Psychoanalysis and the Love of Arabic: Hall of Mirrors
Nadia Bou Ali- It is the first psychoanalytic reading of Ahmad Faris Shidyaq’s Leg Over Leg (1855), one of the foundational texts of modern Arabic literature
- The book investigates the modern love for Arabic through the psychoanalytic understanding of the subject of the unconscious, one that is divided by language, desire, and enjoyment
- The book is the first engagement with the failures of interpellation into liberalism in the late nineteenth century Arabic speaking world
Psychoanalysis and the Love of Arabic reorients the debates around Arabic and global modernity in relation to psychoanalysis, capitalism and universality.
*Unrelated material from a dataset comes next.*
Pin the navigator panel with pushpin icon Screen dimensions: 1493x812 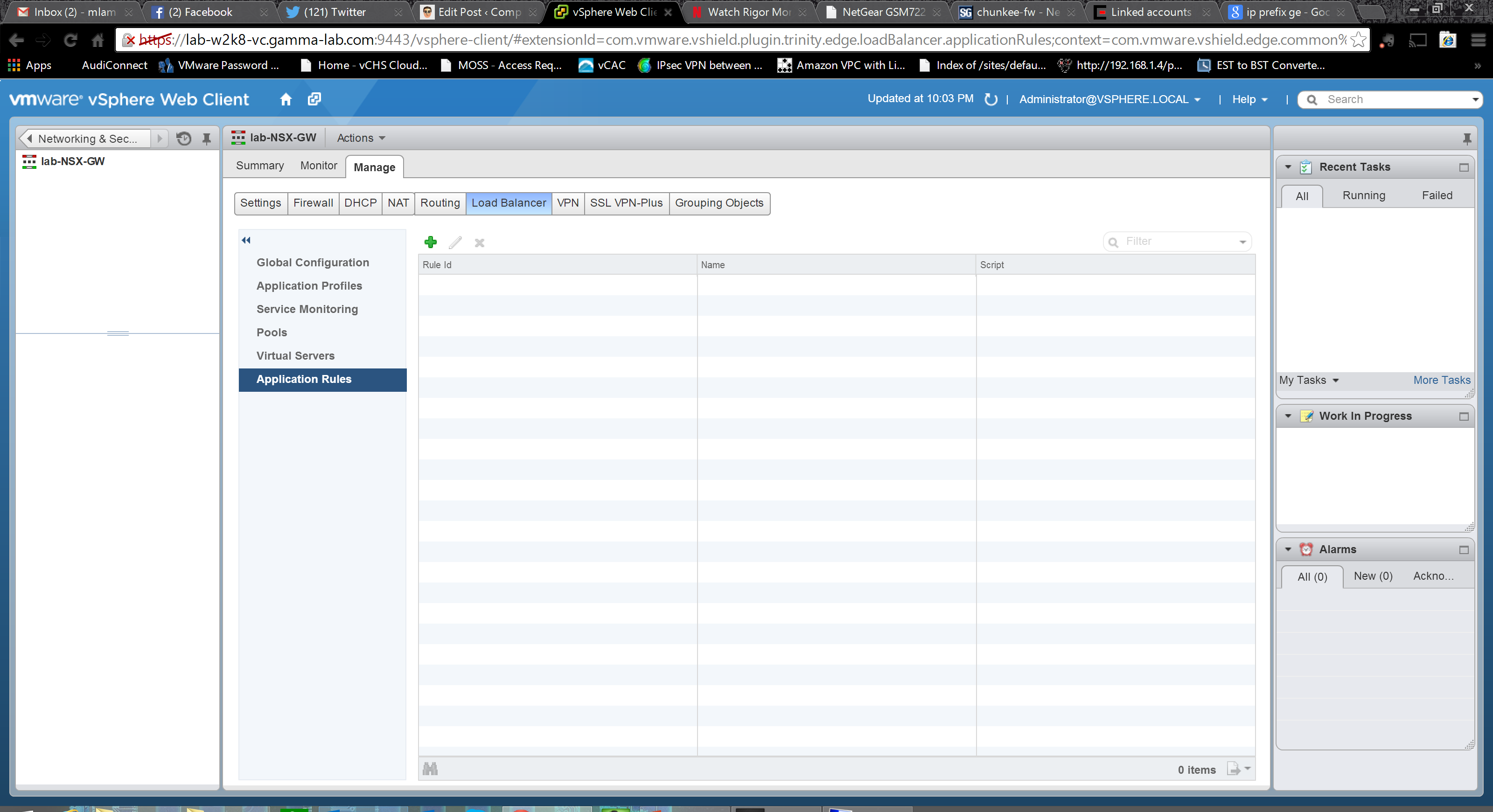point(206,139)
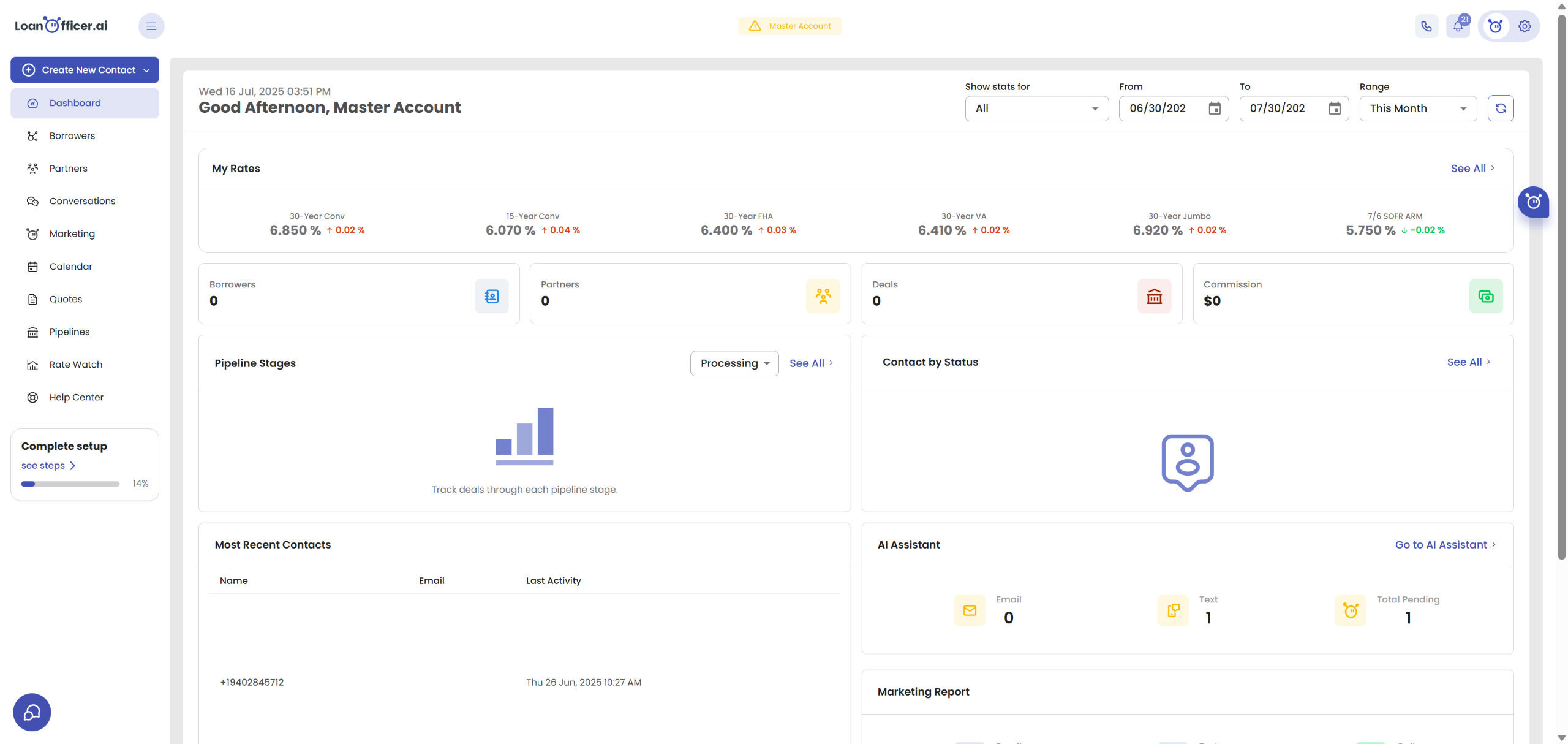Click Create New Contact button
Screen dimensions: 1568x744
pyautogui.click(x=85, y=70)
The study offers the first psychoanalytic reading of 19th-century works written during the nahda movement by Ahmad Faris Shidyaq (1805–87) and Butrus al-Bustani (1819–83), showing how a curious relationship was forged between language and politics – one driven by both a desire for, and anxiety about, modernity.
In analysing the abstractness of national belonging as belonging to the language, author Nadia Bou Ali considers why modern Arabic grammarians fell in love with language again and explores how language became ideated as a ‘mirror of the nation’. Bou Ali argues that the problems of language speak for the subject of the unconscious, divided by language, desire and enjoyment.